Port error shows disc c3 and c3timeout tx value is 154.5k
admin> portstatsshow 18
stat_wtx 10212000744426 4-byte words transmitted
stat_wrx 63486130803777 4-byte words received
stat_ftx 1681883768 Frames transmitted
stat_frx 1658633119 Frames received
stat_c2_frx 0 Class 2 frames received
stat_c3_frx 1658728827 Class 3 frames received
stat_lc_rx 0 Link control frames received
stat_mc_rx 0 Multicast frames received
stat_mc_to 0 Multicast timeouts
stat_mc_tx 0 Multicast frames transmitted
tim_rdy_pri 0 Time R_RDY high priority
tim_txcrd_z 146519310 Time TX Credit Zero (2.5Us ticks)

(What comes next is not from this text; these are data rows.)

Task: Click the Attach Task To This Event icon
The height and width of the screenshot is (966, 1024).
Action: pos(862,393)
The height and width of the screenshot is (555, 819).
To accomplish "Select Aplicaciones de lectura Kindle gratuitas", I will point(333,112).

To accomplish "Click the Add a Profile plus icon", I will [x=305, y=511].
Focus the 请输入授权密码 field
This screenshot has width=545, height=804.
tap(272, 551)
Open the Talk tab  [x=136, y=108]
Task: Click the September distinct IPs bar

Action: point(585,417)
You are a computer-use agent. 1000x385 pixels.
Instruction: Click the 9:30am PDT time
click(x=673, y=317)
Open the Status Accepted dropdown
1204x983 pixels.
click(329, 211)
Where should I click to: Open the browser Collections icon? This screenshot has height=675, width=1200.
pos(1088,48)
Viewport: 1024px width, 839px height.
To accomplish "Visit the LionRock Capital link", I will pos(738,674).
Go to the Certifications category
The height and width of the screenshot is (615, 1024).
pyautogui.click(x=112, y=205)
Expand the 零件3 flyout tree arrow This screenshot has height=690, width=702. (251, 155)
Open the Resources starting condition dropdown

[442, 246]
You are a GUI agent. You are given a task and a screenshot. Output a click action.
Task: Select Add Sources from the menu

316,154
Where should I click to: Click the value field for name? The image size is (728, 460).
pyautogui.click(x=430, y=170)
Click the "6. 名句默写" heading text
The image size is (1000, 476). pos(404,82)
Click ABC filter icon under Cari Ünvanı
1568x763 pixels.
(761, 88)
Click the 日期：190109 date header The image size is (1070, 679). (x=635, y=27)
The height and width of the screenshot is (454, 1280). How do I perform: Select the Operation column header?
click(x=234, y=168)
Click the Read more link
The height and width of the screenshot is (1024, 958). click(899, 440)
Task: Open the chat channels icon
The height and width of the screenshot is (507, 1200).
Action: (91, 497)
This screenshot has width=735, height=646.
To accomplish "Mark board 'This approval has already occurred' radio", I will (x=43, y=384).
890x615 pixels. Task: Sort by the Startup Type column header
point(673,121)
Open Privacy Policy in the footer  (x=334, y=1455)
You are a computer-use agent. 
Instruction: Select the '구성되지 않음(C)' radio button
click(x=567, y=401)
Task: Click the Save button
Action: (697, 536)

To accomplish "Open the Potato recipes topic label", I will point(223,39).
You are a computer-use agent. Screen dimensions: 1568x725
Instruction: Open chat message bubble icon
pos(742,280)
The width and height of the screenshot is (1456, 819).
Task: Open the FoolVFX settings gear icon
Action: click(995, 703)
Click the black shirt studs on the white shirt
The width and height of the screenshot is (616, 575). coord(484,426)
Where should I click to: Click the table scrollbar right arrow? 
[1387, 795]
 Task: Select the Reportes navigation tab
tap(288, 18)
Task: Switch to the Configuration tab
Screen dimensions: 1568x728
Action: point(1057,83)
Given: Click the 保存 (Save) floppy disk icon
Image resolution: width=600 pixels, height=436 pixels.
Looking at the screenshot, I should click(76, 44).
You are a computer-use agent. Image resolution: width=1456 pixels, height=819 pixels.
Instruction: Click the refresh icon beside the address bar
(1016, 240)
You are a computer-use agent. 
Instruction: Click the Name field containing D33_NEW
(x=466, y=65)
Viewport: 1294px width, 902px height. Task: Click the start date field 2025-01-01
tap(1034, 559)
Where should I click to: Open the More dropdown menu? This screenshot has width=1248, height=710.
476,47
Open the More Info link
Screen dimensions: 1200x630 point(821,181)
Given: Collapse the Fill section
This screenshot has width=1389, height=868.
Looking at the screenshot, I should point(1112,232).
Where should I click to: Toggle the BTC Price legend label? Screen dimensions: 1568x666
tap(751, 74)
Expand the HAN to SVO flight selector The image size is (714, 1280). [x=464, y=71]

tim_txcrd_z_vc 0- 3: 0 0 0 0
tim_txcrd_z_vc 4- 7: 146519310 0 0 0
tim_txcrd_z_vc 8-11: 0 0 0 0
tim_txcrd_z_vc 12-15: 0 0 0 0
tim_latency_vc 0- 3: 1 1 1 1
tim_latency_vc 4- 7: 1 1 1 1
tim_latency_vc 8-11: 1 1 1 1
tim_latency_vc 12-15: 1 1 1 1
fec_cor_detected 0 Count of blocks that were corrected by FEC
fec_uncor_detected 0 Count of blocks that were left uncorrected by FEC
er_enc_in 0 Encoding errors inside of frames
er_crc 0 Frames with CRC errors
er_trunc 0 Frames shorter than minimum
er_toolong 0 Frames longer than maximum
er_bad_eof 0 Frames with bad end-of-frame
er_enc_out 0 Encoding error outside of frames
er_bad_os 0 Invalid ordered set
er_pcs_blk 0 PCS block errors
er_rx_c3_timeout 0 Class 3 receive frames discarded due to timeout
er_tx_c3_timeout 154586 Class 3 transmit frames discarded due to timeout
er_unroutable 0 Frames that are unroutable
er_unreachable 0 Frames with unreachable destination
er_other_discard 0 Other discards
er_type1_miss 0 frames with FTB type 1 miss
er_type2_miss 0 frames with FTB type 2 miss
er_type6_miss 0 frames with FTB type 6 miss
er_zone_miss 0 frames with hard zoning miss
er_lun_zone_miss 0 frames with LUN zoning miss
er_crc_good_eof 0 Crc error with good eof
er_inv_arb 0 Invalid ARB
er_single_credit_loss 0 Single vcrdy/frame loss on link
er_multi_credit_loss 0 Multiple vcrdy/frame loss on link
phy_stats_clear_ts 07-06-2018 IST Fri 16:39:55 Timestamp of phy_port stats clear
lgc_stats_clear_ts 07-06-2018 IST Fri 16:39:55 Timestamp of lgc_port stats clear
Can it be a FC cable fault?
08-07-2018 04:36 AM - edited 08-07-2018 04:37 AM
If the cable is wrong you will get enc_out errors.
If you have 750MB/s on storage port, it looks like that the FE port is overloaded ( I never see greater value that 750 on any 8Gb FC port). Try to remap some huge servers to another pair of storage ports to reduce pressure on storage port.
I had an similar issue with cluster where the huge database utilised 2 pair of FE ports (both at 750MB ), so the timeouts occured.
We have solved it with another pair of HBA and different less utiized FE ports.